:: Brief ::
Report each line below that carries the word "arrow".
Top of Data in this exercise
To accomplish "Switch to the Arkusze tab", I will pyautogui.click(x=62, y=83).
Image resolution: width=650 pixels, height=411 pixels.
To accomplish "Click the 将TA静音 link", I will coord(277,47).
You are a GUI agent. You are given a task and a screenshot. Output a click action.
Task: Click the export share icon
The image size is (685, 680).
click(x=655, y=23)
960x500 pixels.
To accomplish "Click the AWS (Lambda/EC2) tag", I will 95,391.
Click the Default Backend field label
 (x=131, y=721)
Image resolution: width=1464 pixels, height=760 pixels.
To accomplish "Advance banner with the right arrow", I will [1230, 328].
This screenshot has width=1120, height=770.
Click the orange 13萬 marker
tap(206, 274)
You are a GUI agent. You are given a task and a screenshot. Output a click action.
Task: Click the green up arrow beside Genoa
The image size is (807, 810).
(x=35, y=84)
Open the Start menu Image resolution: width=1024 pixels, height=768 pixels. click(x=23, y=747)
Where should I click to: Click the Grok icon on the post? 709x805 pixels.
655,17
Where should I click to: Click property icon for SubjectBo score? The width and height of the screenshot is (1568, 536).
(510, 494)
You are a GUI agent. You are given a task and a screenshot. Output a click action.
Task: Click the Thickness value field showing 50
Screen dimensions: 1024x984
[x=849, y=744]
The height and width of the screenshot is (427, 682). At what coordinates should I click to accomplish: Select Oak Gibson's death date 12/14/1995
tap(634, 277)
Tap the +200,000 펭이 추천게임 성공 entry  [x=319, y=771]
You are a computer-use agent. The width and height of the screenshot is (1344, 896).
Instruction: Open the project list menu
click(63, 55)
Bottom of Data in this exercise
:: Expected answer ::
To accomplish "Advance banner with the right arrow", I will [1230, 328].
Task: Click the green up arrow beside Genoa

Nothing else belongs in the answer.